--- START ---

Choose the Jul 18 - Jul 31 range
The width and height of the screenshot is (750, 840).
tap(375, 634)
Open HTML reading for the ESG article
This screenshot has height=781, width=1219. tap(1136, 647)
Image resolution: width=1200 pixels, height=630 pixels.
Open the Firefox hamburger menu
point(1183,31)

--- END ---
--- START ---

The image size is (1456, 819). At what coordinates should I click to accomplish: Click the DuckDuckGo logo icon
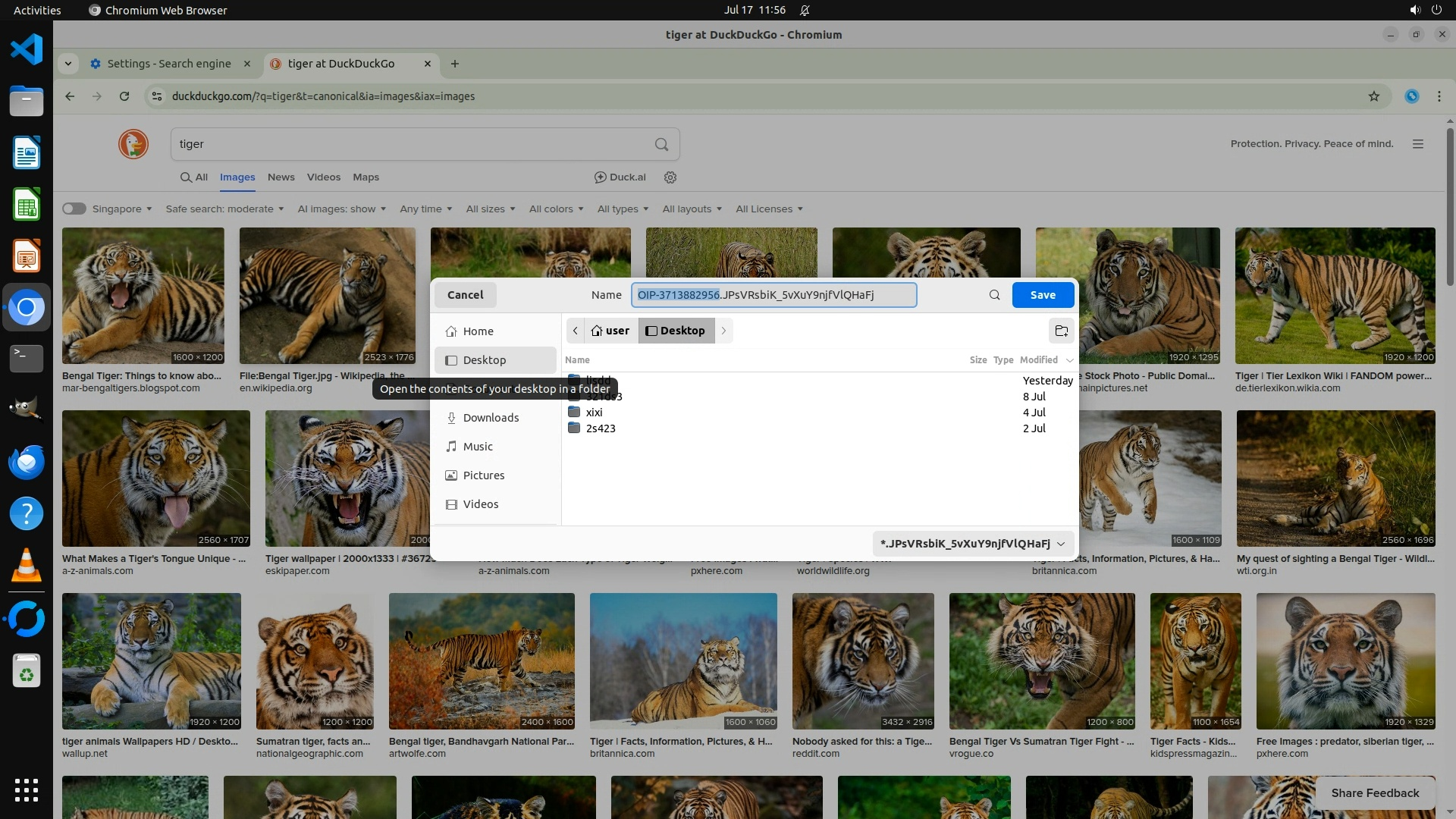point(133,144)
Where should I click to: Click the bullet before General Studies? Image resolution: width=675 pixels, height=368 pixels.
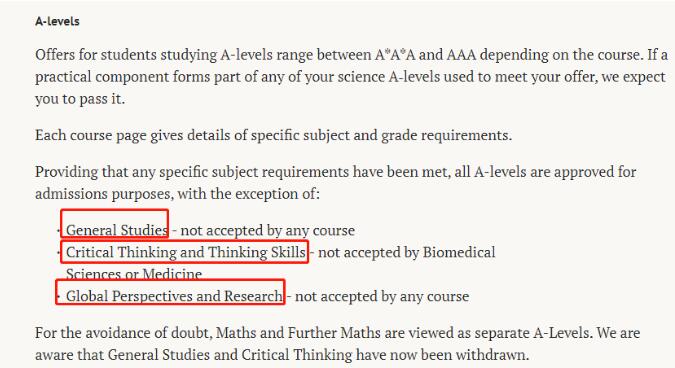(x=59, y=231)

--- END ---

Task details:
Rewrite the listing from the line with "Choose the Jul 18 - Jul 31 range" up to and including the line with "point(1183,31)", substituting "Launch" for "Open" and leaving everything else as it is.

Exercise answer:
Choose the Jul 18 - Jul 31 range
The width and height of the screenshot is (750, 840).
tap(375, 634)
Launch HTML reading for the ESG article
This screenshot has height=781, width=1219. tap(1136, 647)
Image resolution: width=1200 pixels, height=630 pixels.
Launch the Firefox hamburger menu
point(1183,31)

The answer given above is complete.